Struct block_aligner::scan_block::Block

pub struct Block<const TRACE: bool, const X_DROP: bool> { /* private fields */ }

Data structure storing the settings for block aligner.

Implementations

impl<const TRACE: bool, const X_DROP: bool> Block<{ TRACE }, { X_DROP }>

pub fn new(query_len: usize, reference_len: usize, max_size: usize) -> Self

Allocate a block aligner instance with an upper bound query length, reference length, and max block size.

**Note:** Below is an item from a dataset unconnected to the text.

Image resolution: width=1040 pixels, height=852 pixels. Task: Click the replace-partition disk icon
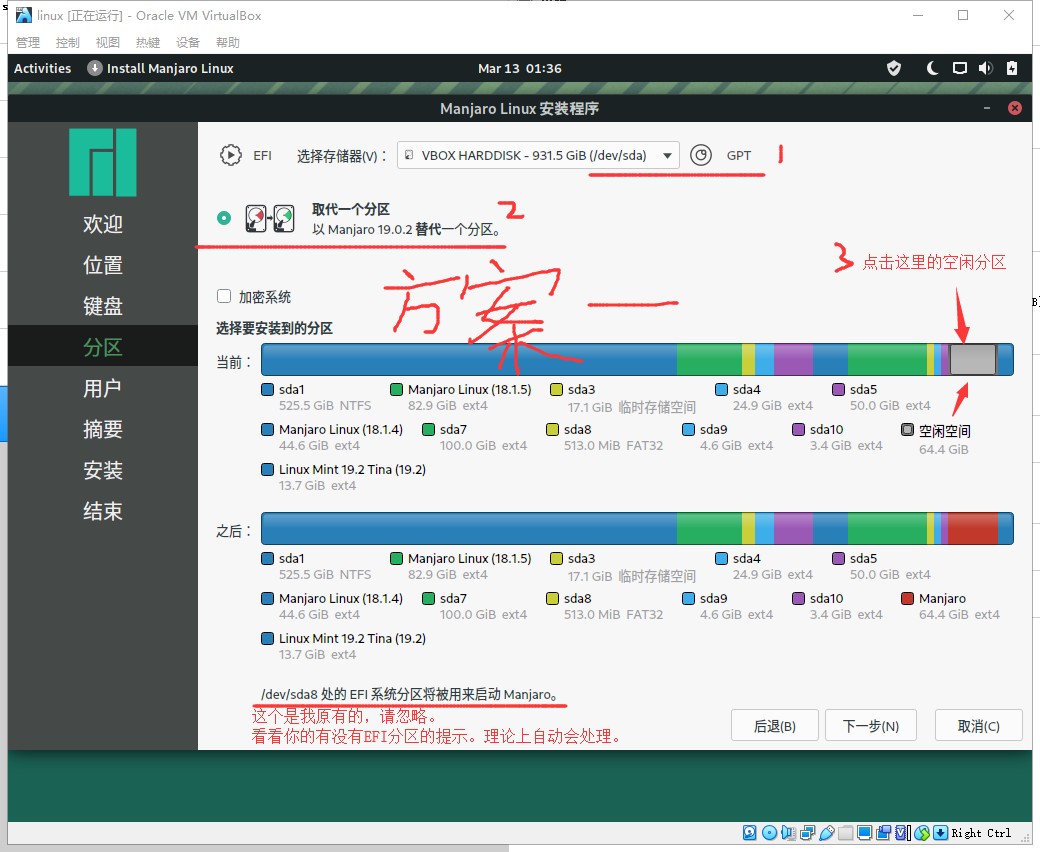(x=270, y=219)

A block aligner instance can be reused for multiple alignments as long as the aligned sequence lengths and block sizes do not exceed the specified upper bounds.

pub fn align<M: Matrix>(
    &mut self,
    query: &PaddedBytes,
    reference: &PaddedBytes,
    matrix: &M,
    gaps: Gaps,
    size: RangeInclusive<usize>,
    x_drop: i32
)

Align two sequences with block aligner.

If TRACE is true, then information for computing the traceback will be stored. After alignment, the traceback CIGAR string can then be computed. This will slow down alignment and use a lot more memory.

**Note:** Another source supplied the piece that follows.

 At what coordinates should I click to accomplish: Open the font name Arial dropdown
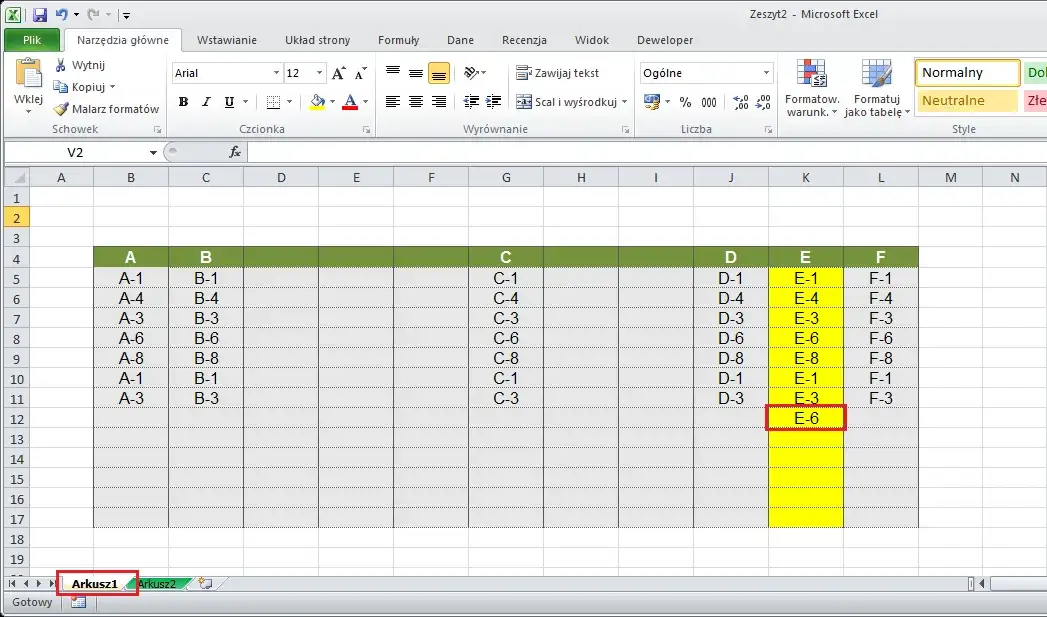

If X_DROP is true, then the alignment process will be terminated early when the max score in the current block drops by x_drop below the max score encountered so far. If X_DROP is false, then global alignment is done.

Since larger scores are better, gap and mismatches penalties must be negative.

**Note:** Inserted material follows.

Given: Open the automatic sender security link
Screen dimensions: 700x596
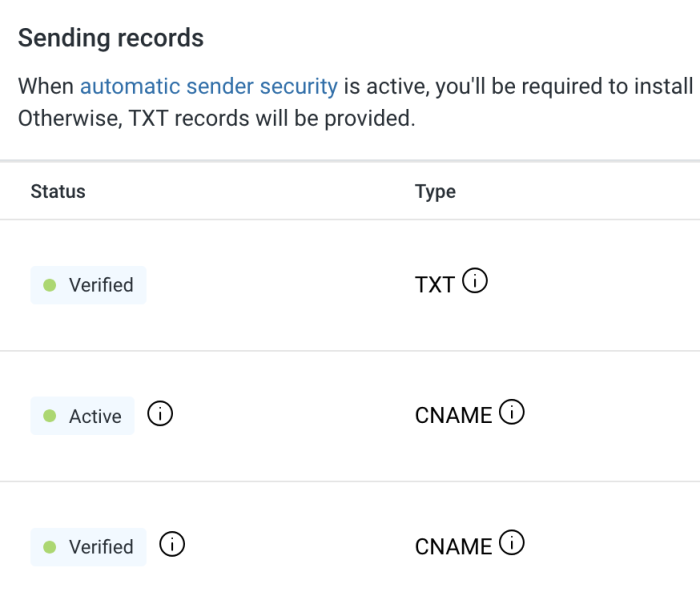Looking at the screenshot, I should pyautogui.click(x=208, y=86).

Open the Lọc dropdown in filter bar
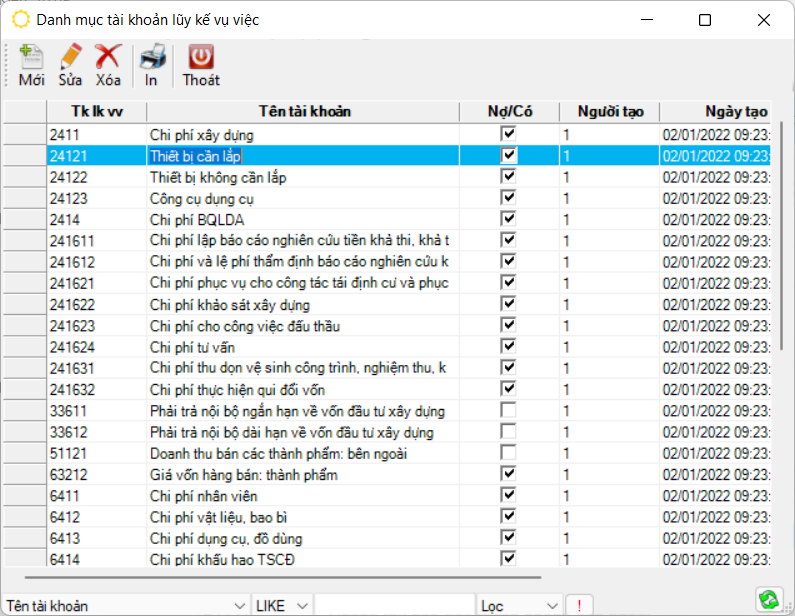(552, 606)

The minimum and maximum sizes of the block must be powers of 2 that are greater than the number of 16-bit lanes in a SIMD vector.

The block aligner algorithm will dynamically shift a block down or right and grow its size to efficiently calculate the alignment between two strings. This is fast, but it may be slightly less accurate than computing the entire the alignment dynamic programming matrix. Growing the size of the block allows larger gaps and other potentially difficult regions to be handled correctly. The algorithm also allows shrinking the block size for greater efficiency when handling regions in the sequences with no gaps. 16-bit deltas and 32-bit offsets are used to ensure that accurate scores are computed, even when the the strings are long.

When aligning sequences q against r, this algorithm computes cells in the DP matrix with |q| rows and |r| columns.

X-drop alignment with ByteMatrix is not supported.

pub fn align_profile<P: Profile>(
    &mut self,
    query: &PaddedBytes,
    profile: &P,
    size: RangeInclusive<usize>,
    x_drop: i32
)

Align a sequence to a profile with block aligner.

If TRACE is true, then information for computing the traceback will be stored. After alignment, the traceback CIGAR string can then be computed. This will slow down alignment and use a lot more memory.

If X_DROP is true, then the alignment process will be terminated early when the max score in the current block drops by x_drop below the max score encountered so far. If X_DROP is false, then global alignment is done.

Since larger scores are better, gap and mismatches penalties must be negative.

The minimum and maximum sizes of the block must be powers of 2 that are greater than the number of 16-bit lanes in a SIMD vector.

The block aligner algorithm will dynamically shift a block down or right and grow its size to efficiently calculate the alignment between two strings. This is fast, but it may be slightly less accurate than computing the entire the alignment dynamic programming matrix. Growing the size of the block allows larger gaps and other potentially difficult regions to be handled correctly. The algorithm also allows shrinking the block size for greater efficiency when handling regions in the sequences with no gaps. 16-bit deltas and 32-bit offsets are used to ensure that accurate scores are computed, even when the the strings are long.

When aligning sequence q against profile p, this algorithm computes cells in the DP matrix with |q| rows and |p| columns.

pub fn res(&self) -> AlignResult

Get the resulting score and ending location of the alignment.

pub fn trace(&self) -> &Trace

Get the trace of the alignment, assuming TRACE is true.